Psychoanalysis or Psychoanalytic Therapy is based upon Sigmund Freud‘s theories. Psychoanalysis aims to provide an insight into your unconscious mind through free association, transference, and dream interpretation.
Due to this exploration of unconscious forces, it can often take some time to get to the heart of the matter. However, expert therapists such as Sayoni Mandal can help you in just a few sessions. Through speech insight, she can help you the root cause of your mental health concerns and maladaptive behaviors and thoughts.
Sayoni Mandal, a Psychoanalytically-Oriented Psychotherapist, focuses on the trust between the client and the therapist and aims to provide a non-judgmental, confidential, and safe space for everyone to voice their thoughts, feelings, memories, and emotions.
Q: In your opinion, when should a person approach you for psychoanalytic therapy as opposed to the comparatively short-term CBT (Cognitive-Behavioral Therapy)?
A: The goals of psychoanalysis are different from other modes of therapy, including CBT.
Psychoanalysis helps a person reach a deeper understanding of themselves. It enables individuals to have a healthier relationship with their problems, which in turn enables them to manage things better.
While other modes of therapy focus on what is ‘normal’/normative, the focus of psychoanalysis is the individuality of an individual.
It is important to note that while psychoanalysis takes time, it is not necessarily long-drawn-out. It is possible to see its effects in just a few sessions.
Q: You mention that your English degrees provide insight into people through the words they use. Can you provide some examples of this?
A: Human beings use language to make sense of the world around them. The words we use to describe ourselves, a particular situation, or another individual reveal a lot about how we view those things.
In fact, it is not just the words we use, but the words we forget and the slips-of-the-tongue we make that say a lot about what is on our mind.
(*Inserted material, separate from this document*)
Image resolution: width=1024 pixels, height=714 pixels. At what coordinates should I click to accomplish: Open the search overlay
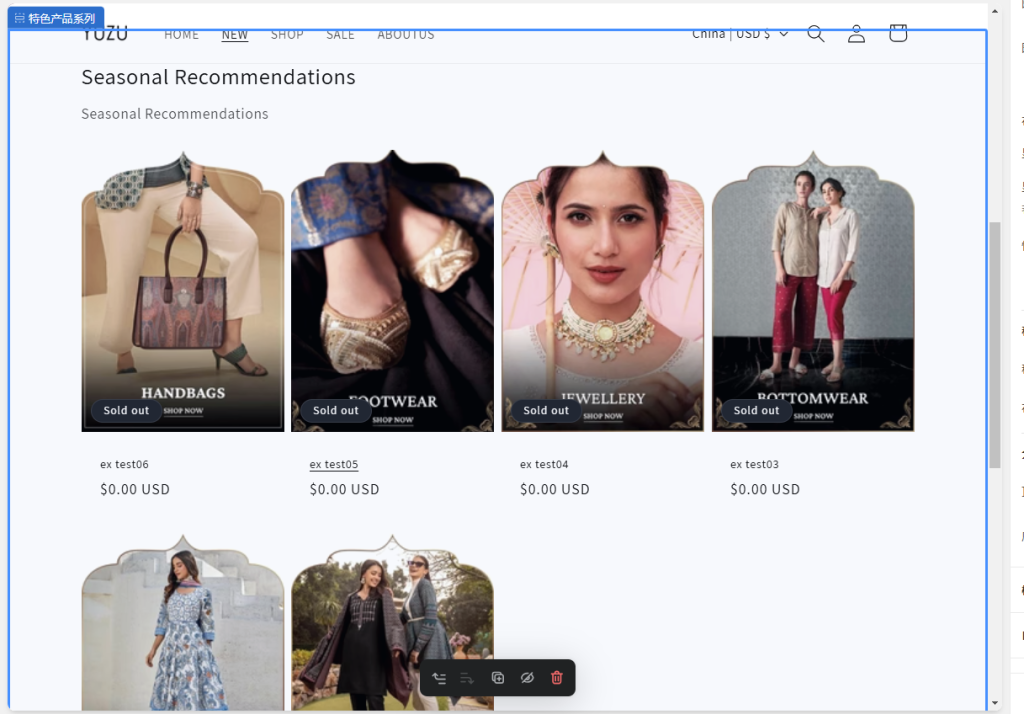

In sessions, the meaning of the words we use and forget is deconstructed and reconstructed, and in the process, an individual is led to a deeper understanding of themselves.
Q: Trauma can reveal itself in many different forms. How would you help someone who knows they have gone through a traumatic event but cannot remember what it is?
A: By waiting for them to remember. By giving them a safe space where they feel comfortable enough to talk, and then when they’re ready, I will be listening.
In any therapeutic alliance, trust plays an important role, and this is especially true in case of trauma. This can take time. Which is okay. You can’t make someone speak something they aren’t ready to.
Q: Do you find any gender differences when it comes to dream interpretation?
A: Psychoanalysis is always about the individual. Dreams of an individual make sense only in the larger context of the individual’s experiences and beliefs.
When the focus is on the individual, which is the case in psychoanalysis, gender differences recede into the background.
Q: Any final words for anyone who is in an abusive situation – especially if they are forced to be in lockdown with their abusers?
A: There can’t be any generalized answers in psychoanalysis since there are parameters in everyone’s situation which are unique to them. Without taking them into account, it really isn’t possible, or wise, to make any sweeping generalizations. For some, it might be best to wait. For others, it might be best to leave.
Any decision you take comes with a price, and you have to be willing to pay the price. What psychoanalysis can do is help you figure out which price you are willing to and can pay.